Guide · Agentic Frameworks

MCP server AutoGen integration

Microsoft AutoGen structures multi-agent conversations where AssistantAgent and UserProxyAgent instances exchange messages, with agents able to call registered tools and return results into the conversation. MCP servers integrate as the tool implementation layer: you wrap each MCP tool call in an async Python function and register it on the appropriate agent. AutoGen's tool system is framework-agnostic — any Python callable with type annotations becomes a tool — which makes MCP integration straightforward but puts connection lifecycle management and error handling entirely in your code. The critical considerations are maintaining a persistent connection pool, returning error strings (not raising exceptions) so AutoGen's conversation continues, and monitoring MCP servers that power long-running unattended AutoGen workflows.

TL;DR

In AutoGen v0.4, create an async Python function that calls your MCP server tool via httpx or the MCP SDK client, then register it with register_function(fn, caller=assistant, executor=proxy, name="...", description="..."). Return error information as strings rather than raising exceptions — AutoGen injects error strings back into the conversation, while uncaught exceptions abort the current turn. Maintain one MCP connection per server across the conversation rather than reconnecting per call. Monitor MCP servers with AliveMCP since AutoGen workflows often run for many turns before a dead server surfaces as a failure.

AutoGen v0.4 architecture

AutoGen v0.4 (the Python rewrite, released late 2024) changed significantly from v0.2. The key concepts relevant to MCP integration:

ConceptDescriptionMCP relevance
AssistantAgentLLM-backed agent that reasons and selects toolsRegistered as tool caller — decides when to call MCP tools
UserProxyAgentExecutes tool calls and manages conversation terminationRegistered as tool executor — actually runs the MCP call
register_functionBinds a Python callable to a tool name and descriptionThe bridge between Python wrappers and the MCP protocol
GroupChatMulti-agent conversation with speaker selectionDifferent agents can have different MCP tools registered
Streaminga_initiate_chat async interfaceMCP progress notifications interleave with conversation turns

Registering an MCP tool in AutoGen

The integration pattern is to wrap each MCP tool as an async Python function with type annotations, then register it. AutoGen infers the tool schema from the function signature — accurate type annotations and a clear docstring are critical because that's what the LLM uses to decide when and how to call the tool.

import asyncio
import os
import httpx
import json
import autogen

# Persistent HTTP session — reuse across all tool calls
_http_session: httpx.AsyncClient | None = None

def get_http_session() -> httpx.AsyncClient:
    global _http_session
    if _http_session is None or _http_session.is_closed:
        _http_session = httpx.AsyncClient(
            base_url="https://search.internal/mcp",
            headers={"Authorization": f"Bearer {os.environ['SEARCH_TOKEN']}"},
            timeout=30.0,
        )
    return _http_session

async def search_papers(query: str, max_results: int = 10) -> str:
    """Search academic papers by keyword or topic.

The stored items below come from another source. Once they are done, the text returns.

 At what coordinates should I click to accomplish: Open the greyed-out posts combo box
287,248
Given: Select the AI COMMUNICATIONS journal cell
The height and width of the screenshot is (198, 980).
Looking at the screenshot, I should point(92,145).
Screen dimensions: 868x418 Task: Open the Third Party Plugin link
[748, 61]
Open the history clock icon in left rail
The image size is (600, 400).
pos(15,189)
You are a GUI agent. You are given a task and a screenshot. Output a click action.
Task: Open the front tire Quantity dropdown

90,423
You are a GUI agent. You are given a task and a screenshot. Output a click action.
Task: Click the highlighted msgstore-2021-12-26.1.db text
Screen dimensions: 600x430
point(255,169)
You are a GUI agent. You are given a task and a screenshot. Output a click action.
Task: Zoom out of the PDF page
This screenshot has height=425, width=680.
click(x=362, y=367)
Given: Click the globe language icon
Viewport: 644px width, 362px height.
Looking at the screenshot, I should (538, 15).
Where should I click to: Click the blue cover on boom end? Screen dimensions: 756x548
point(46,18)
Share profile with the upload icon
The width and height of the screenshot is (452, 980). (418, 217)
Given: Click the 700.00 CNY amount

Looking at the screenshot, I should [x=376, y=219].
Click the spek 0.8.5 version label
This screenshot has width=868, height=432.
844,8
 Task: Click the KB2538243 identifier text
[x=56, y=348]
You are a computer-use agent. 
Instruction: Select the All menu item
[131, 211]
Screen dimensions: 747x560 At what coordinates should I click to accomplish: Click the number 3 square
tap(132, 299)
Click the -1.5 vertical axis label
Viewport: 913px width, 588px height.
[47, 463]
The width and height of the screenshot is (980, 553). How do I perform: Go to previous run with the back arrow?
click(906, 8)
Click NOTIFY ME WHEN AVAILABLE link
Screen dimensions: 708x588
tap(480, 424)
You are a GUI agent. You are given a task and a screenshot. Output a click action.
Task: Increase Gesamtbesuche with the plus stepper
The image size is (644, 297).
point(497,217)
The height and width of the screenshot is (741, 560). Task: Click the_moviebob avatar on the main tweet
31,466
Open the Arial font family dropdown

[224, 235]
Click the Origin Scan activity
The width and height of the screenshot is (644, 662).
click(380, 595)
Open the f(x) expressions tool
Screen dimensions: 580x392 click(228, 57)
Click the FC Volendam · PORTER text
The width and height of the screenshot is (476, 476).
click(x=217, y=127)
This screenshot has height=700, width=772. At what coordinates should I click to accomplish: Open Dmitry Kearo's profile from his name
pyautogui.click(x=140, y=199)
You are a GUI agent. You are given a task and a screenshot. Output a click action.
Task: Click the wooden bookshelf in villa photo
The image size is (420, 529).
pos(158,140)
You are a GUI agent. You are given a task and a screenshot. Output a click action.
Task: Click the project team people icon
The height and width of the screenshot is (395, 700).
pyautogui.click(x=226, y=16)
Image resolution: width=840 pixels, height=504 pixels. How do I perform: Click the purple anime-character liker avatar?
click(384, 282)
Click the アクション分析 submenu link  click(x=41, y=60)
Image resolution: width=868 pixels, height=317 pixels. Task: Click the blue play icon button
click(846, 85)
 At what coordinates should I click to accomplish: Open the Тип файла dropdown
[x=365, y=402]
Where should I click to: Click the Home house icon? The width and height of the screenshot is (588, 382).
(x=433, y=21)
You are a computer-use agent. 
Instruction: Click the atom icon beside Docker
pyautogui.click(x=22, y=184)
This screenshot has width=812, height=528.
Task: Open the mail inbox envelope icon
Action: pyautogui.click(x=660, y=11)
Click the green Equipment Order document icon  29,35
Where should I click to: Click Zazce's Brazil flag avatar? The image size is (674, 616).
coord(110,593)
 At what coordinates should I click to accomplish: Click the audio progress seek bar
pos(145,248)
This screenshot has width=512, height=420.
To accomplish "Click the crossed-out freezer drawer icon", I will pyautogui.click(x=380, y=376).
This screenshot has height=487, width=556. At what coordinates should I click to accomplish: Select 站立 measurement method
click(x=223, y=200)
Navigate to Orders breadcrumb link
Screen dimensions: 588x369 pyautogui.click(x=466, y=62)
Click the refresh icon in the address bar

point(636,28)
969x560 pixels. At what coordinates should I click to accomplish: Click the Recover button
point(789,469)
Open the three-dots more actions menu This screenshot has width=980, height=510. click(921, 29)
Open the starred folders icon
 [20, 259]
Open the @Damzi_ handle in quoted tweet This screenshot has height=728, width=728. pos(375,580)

    Returns a JSON list of papers with title, authors, abstract, and URL.
    Use when the user asks for research papers, academic citations, or
    literature on a technical topic.

    Args:
        query: Search terms or natural language question
        max_results: Maximum number of results to return (1-50)
    """
    try:
        session = get_http_session()
        resp = await session.post("/", json={
            "jsonrpc": "2.0",
            "method": "tools/call",
            "params": {
                "name": "search_papers",
                "arguments": {"query": query, "max_results": max_results},
            },
            "id": 1,
        })
        data = resp.json()
        if "error" in data:
            return f"Search error: {data['error']['message']}"
        result = data["result"]
        if result.get("isError"):
            return f"Tool error: {result['content'][0]['text']}"
        return result["content"][0]["text"]
    except Exception as e:
        return f"Connection error: {e}"  # return string, never raise

# AutoGen agent setup
llm_config = {
    "model": "claude-sonnet-4-6",
    "api_key": os.environ["ANTHROPIC_API_KEY"],
    "api_type": "anthropic",
}

assistant = autogen.AssistantAgent(
    name="research_assistant",
    llm_config=llm_config,
    system_message="You are a research assistant that finds and summarises academic papers.",
)

user_proxy = autogen.UserProxyAgent(
    name="user",
    human_input_mode="NEVER",
    max_consecutive_auto_reply=10,
    code_execution_config=False,
)

# Register: caller decides when to call; executor runs the function
autogen.register_function(
    search_papers,
    caller=assistant,
    executor=user_proxy,
    name="search_papers",
    description="Search academic papers by keyword or topic",
)

The function signature drives schema generation: query: str becomes a required string parameter; max_results: int = 10 becomes an optional integer with default 10. Keep parameter types simple — AutoGen's schema inference handles primitives well; complex nested types may generate malformed schemas.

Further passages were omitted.